How B.C.'s new union-only construction rules will actually work [Excerpt]
The B.C. government’s announcement this week of new union-only labour rules on building projects sparked a deluge of rhetoric from both advocates and opponents of the change. Here’s how it will actually work:
Q: Do the new rules really force people to join a union to work on the Pattullo Bridge or Kamloops to Alberta highway projects?
A: Yes. All workers on the site will be required to join a union within 30 days, and pay dues. They won’t be able to choose the union, either. The NDP government has a select group under a community benefit agreement with the “Allied Infrastructure and Related Construction Council” — a new organization that acts on behalf of 19 trades unions. If a worker belongs to a non-affiliated union, which isn’t part of the B.C. Building Trades or on that group of 19, they’ll have to register with one of the government-approved unions.
Q: The B.C. Building Trades says “all contractors are welcome to bid on the project” whether union or not. Is this true?
A: That statement, while technically correct, is misleading. Any company — union or non-union — can bid on the contracts. But in reality, whoever wins must allow their employees to join a union. In the case of the Vancouver Island Highway Project in the 1990s, which used the same union-only labour model, 23 of the 49 prime contracts went to non-union contractors.
Q: Will the changes cause projects to cost more?

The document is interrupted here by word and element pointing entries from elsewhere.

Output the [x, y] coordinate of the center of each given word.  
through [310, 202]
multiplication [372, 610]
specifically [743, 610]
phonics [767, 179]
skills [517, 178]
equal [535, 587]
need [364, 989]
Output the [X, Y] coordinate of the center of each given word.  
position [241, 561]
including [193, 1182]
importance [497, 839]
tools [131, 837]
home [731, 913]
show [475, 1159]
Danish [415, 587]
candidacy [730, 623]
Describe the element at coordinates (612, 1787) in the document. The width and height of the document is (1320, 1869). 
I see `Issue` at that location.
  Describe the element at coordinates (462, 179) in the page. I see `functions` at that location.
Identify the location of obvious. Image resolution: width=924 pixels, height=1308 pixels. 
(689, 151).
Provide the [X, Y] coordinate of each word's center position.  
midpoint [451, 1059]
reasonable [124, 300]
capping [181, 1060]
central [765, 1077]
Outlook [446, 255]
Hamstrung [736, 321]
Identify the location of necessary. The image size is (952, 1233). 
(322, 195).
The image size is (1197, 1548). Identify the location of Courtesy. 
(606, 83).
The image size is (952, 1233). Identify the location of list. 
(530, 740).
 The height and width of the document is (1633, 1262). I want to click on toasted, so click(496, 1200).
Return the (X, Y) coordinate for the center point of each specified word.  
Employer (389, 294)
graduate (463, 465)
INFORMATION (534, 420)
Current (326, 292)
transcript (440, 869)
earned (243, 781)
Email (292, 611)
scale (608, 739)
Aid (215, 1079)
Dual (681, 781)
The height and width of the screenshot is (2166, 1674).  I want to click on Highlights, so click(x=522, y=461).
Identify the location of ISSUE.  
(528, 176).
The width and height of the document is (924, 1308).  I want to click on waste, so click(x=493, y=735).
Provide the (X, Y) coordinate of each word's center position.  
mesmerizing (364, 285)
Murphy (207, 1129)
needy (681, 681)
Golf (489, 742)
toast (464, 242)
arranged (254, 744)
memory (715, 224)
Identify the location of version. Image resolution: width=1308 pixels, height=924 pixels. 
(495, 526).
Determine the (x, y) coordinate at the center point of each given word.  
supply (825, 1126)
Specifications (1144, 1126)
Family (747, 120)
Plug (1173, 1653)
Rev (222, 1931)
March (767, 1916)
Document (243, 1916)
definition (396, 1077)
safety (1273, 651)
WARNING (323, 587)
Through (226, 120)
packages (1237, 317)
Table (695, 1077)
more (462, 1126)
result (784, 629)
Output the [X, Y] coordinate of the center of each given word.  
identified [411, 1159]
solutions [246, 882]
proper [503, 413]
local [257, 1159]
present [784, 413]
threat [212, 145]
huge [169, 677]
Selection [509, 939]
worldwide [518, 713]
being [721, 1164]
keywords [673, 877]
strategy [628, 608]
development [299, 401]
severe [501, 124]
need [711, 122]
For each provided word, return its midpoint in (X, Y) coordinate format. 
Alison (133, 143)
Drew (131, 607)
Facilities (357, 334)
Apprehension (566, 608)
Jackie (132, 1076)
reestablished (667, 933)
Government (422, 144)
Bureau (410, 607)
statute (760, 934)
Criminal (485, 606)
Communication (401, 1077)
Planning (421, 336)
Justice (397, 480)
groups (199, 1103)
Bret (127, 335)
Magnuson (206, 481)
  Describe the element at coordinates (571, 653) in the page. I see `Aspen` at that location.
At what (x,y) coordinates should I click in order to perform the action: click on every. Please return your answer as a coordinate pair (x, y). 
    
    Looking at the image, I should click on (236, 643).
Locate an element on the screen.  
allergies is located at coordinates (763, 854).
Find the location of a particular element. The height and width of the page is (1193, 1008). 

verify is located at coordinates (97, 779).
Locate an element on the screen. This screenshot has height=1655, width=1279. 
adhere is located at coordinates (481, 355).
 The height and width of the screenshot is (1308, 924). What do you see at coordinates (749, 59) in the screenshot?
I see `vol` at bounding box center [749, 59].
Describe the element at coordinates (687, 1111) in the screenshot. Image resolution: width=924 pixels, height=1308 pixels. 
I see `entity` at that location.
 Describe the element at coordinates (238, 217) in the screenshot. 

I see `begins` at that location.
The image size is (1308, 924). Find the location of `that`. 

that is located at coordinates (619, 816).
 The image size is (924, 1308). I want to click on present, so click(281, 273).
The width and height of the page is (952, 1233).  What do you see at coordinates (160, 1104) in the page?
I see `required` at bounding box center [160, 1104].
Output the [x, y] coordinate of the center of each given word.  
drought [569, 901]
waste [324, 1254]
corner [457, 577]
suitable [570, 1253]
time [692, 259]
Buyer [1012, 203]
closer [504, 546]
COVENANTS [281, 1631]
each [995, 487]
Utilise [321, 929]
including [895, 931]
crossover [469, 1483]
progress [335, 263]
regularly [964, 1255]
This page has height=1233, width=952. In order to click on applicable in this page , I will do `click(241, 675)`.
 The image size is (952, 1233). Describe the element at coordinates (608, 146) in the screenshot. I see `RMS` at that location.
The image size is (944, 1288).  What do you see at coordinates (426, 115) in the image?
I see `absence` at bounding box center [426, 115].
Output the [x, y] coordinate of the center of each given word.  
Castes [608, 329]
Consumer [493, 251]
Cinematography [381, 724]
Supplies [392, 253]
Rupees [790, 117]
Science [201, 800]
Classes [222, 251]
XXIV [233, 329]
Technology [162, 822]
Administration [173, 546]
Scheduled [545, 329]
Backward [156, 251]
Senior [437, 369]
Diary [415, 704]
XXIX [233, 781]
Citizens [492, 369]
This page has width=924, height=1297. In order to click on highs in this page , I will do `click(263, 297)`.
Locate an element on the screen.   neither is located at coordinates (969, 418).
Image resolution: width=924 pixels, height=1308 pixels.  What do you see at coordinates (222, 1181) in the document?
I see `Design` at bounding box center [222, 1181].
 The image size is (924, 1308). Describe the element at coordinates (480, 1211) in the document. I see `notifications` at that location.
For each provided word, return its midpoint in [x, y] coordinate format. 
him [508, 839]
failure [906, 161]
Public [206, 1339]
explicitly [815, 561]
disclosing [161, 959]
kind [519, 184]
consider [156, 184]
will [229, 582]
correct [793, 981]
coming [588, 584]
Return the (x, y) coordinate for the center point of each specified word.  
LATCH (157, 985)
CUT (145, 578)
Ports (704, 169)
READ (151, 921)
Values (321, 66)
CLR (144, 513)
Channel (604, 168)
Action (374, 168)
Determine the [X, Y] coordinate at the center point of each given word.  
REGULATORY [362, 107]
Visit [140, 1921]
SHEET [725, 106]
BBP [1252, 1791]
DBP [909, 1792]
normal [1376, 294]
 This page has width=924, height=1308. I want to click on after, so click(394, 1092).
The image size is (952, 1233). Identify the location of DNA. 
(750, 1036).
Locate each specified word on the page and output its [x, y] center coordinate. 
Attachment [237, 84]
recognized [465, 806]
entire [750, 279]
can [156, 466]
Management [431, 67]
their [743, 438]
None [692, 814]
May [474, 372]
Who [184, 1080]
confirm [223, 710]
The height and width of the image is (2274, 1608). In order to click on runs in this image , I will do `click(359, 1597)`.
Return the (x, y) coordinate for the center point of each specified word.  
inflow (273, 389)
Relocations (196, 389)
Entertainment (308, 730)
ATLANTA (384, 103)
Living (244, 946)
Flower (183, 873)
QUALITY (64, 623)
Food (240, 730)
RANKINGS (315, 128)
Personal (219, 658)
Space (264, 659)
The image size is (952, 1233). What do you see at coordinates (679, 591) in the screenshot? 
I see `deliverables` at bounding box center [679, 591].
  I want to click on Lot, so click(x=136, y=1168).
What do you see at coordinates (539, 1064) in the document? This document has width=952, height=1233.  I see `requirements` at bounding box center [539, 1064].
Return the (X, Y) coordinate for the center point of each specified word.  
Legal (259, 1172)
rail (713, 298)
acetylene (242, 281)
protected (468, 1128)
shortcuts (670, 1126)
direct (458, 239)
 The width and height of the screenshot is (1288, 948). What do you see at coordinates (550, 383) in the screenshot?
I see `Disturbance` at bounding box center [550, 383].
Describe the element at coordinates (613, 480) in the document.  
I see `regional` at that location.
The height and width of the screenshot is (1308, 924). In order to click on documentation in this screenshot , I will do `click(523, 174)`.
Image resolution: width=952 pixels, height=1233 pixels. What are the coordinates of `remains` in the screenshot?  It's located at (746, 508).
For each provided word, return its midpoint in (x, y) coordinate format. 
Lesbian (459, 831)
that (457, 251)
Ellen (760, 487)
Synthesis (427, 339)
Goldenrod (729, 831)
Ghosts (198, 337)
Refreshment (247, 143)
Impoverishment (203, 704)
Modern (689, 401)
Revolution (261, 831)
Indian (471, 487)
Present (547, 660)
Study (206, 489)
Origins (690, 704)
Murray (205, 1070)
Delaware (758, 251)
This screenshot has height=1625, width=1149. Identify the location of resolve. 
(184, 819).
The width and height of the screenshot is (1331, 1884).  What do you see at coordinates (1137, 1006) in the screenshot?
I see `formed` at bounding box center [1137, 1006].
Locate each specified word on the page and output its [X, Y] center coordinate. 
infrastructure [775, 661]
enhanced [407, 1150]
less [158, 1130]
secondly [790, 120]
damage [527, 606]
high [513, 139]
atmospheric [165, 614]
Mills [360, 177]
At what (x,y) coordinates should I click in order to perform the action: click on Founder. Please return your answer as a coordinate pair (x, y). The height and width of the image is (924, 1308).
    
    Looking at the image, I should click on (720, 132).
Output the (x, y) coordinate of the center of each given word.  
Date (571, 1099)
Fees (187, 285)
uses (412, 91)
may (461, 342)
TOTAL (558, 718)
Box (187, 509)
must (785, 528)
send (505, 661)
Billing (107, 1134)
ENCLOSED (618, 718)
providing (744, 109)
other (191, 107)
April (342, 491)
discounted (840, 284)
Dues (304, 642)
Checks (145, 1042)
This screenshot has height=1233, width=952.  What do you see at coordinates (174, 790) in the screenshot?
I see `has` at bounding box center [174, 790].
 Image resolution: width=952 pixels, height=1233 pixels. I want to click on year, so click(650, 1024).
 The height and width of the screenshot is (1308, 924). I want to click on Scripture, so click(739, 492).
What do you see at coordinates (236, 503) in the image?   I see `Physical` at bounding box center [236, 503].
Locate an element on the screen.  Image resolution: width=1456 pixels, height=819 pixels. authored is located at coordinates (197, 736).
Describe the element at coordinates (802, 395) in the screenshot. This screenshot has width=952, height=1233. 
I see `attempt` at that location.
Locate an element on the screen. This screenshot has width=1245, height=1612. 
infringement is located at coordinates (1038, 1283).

A: The government acknowledged when the near-identical model was used in the 1990s that the union-only provisions do cost more. But they argued there are corresponding savings, as well as that the model provides more certainty, set costs, fixed wages, apprentice spots, a no-strike promise and other social benefits. “The cost of making sure we’re training the next generation of workers is one I think British Columbians understand,” Horgan said.